The bridge is the actual moving part of a turntable. It needs to be strong and stable enough to support the locomotive as it is turned. The bridge core was made from the same MDF that was used to make the turntable base. I cut it about 3/32" shorter than the diameter in the base. However, I may need to file it down a bit more, because the turntable pit wall will be covered with styrene.
I shaped the bottom ends of the bridge to more or less match the prototype bridge profile. This clears the rail on which the bridge rides. I marked the center of the bridge on its bottom, and then drilled the hole to hold the metal sleeve shown in the photo. I also drilled the hole deep enough to clear the bridge shaft that will be installed. All these metal parts came from the original Diamond Scale turntable kit, but they can be found in your local hardware store.
The next step was to use an Allen wrench to install the sleeve on the shaft.
And finally, the shaft is installed on the bridge. For the time being I am not gluing it into the bridge yet. This will allow me to work on detailing the bridge itself without the shaft getting in the way.
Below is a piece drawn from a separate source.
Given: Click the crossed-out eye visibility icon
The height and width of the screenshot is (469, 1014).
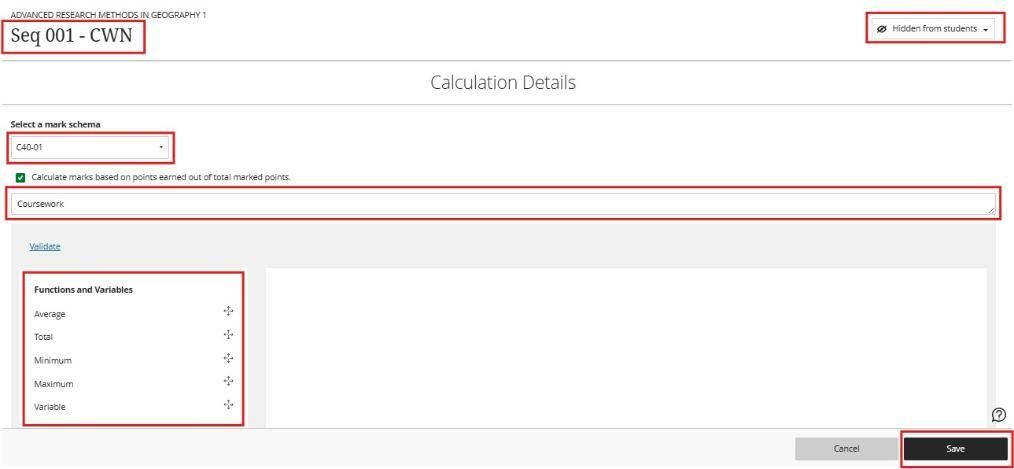Looking at the screenshot, I should pos(881,29).
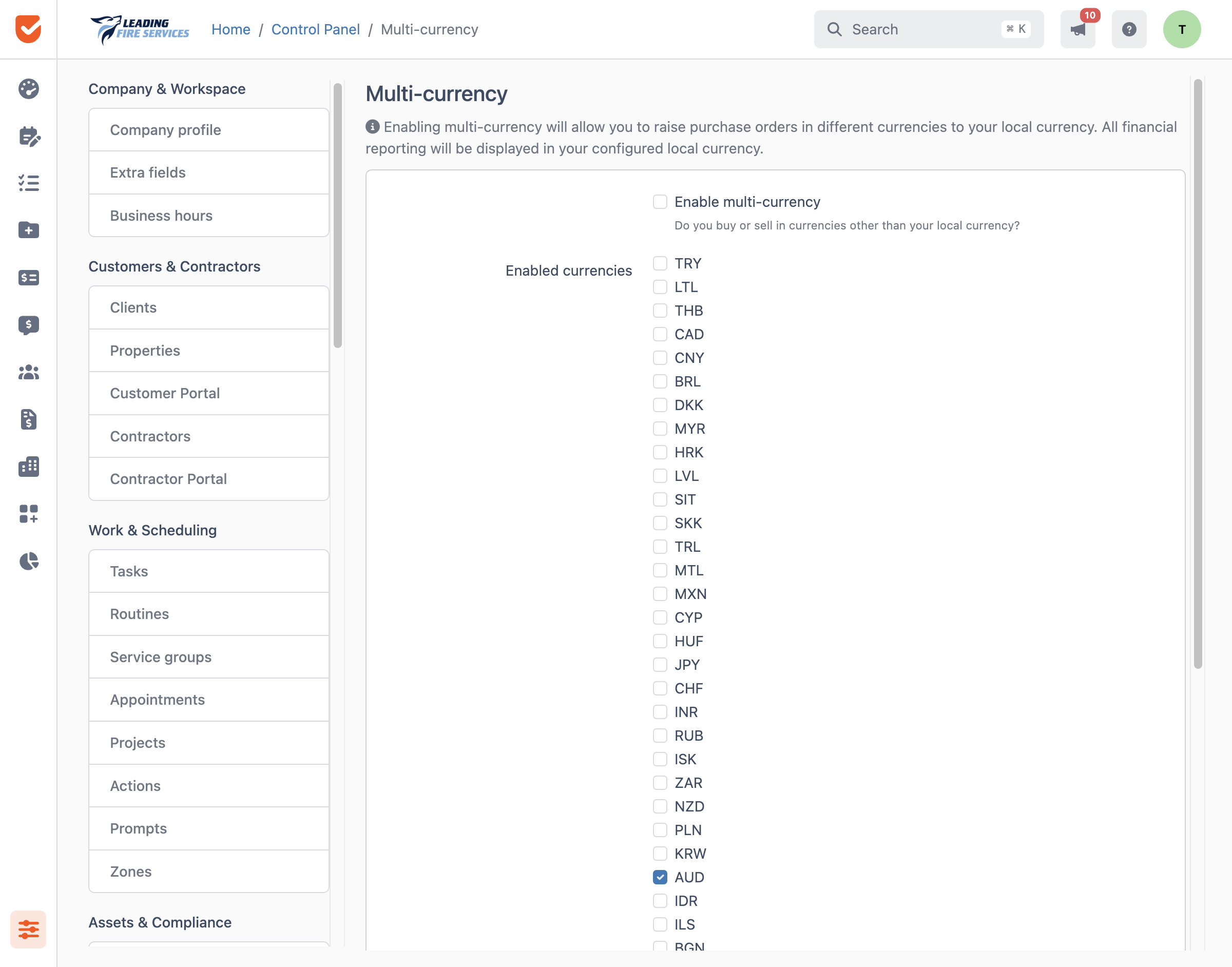Open the announcements megaphone icon

(1077, 29)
After studying some prototype photos I realized that my bridge was too wide. I trimmed the MDF board down to 5/8" wide. This comes out to about the width of a standard tie (about a scale eight and a half feet). Next I painted the whole thing with a flat black acrylic paint. Not only does it absorb any light, it also protects the wood from glue.
The original Diamond Scale documentation came with a template for the bridge ties. The long version matched my turntable perfectly. I taped a long piece of Scotch tape upside down to the page (the tape's sticky side is up). Two small pieces of tape, at the ends, hold the long one to the page. I then laid standard ties on the template getting them to stick to the tape. There are also 13 18-foot long ties that will support the walkway. Finally, two 23.5-foot long ties will eventually hold the control cab.
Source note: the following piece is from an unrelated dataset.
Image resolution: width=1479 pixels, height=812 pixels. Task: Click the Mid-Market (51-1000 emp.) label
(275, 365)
I then carefully removed the tape from the page and placed them on the bridge, which I had covered with white glue.
After about 30 minutes I removed the tape from the ties. I let them dry some more before the ties were sanded flat, as shown in the next photo.
Next, the ties were stained with India ink/alcohol mixture, and then dry-brushed with dark gray, white, and rail-brown colors. In retrospect I probably should have used the longer "bridge" ties. The rails need to be powered to allow the locomotives to drive on and off the bridge. I plan on installing two wipers under the bridge that will pick up power from the rails placed on the pit base. I drilled one hole for each of the rails in the bridge for the wire.
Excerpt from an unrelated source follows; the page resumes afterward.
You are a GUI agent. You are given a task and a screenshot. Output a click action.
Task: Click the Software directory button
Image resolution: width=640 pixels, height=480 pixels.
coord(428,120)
This next close-up photo shows the wire soldered to the rail and getting ready to be glued down to the bridge. I cleared a bit in the next tie over to allow for the soldered wire.
Here's my set-up for gluing the rails down to the bridge. I used 5-minute epoxy glue, applied to the bottom of the rail with a toothpick. The wooden blocks are my templates for track spacing. Finally, metal weights holds the rail down while the glue dries.
This is what the bridge looks like after the glue has dried.
The next step is to install two pieces of brass that will act as wipers to conduct electricity from rails in the pit floor to the rails on the bridge. I didn't have any sheets of thin brass lying around, but I did have a set of Gold Metal Models Passenger Car Set Details. I trimmed some of the extra material from the sheet and shaped it. Next, after drilling a hole through the metal and into the wood bridge, I found the smallest wood screw I had in my parts box and installed the brass wiper. The last step was to shorten and strip the wire that connects to the rail and solder it in place. To get the best adhesion between the brass and the solder, I filed a portion of the brass so that it has a rough surface. The next photo shows one of the two wipers installed. Some final bending and shaping will be necessary to have the wipers make good contact with the rail in the turntable.
The photo below shows the wipers under the bridge. Although nothing is connected yet, I couldn't wait to see what one of these long steam engines looked like on the turntable bridge. The bridge is plenty long enough. The bridge sits too high in this photo because the wipers haven't been adjusted yet.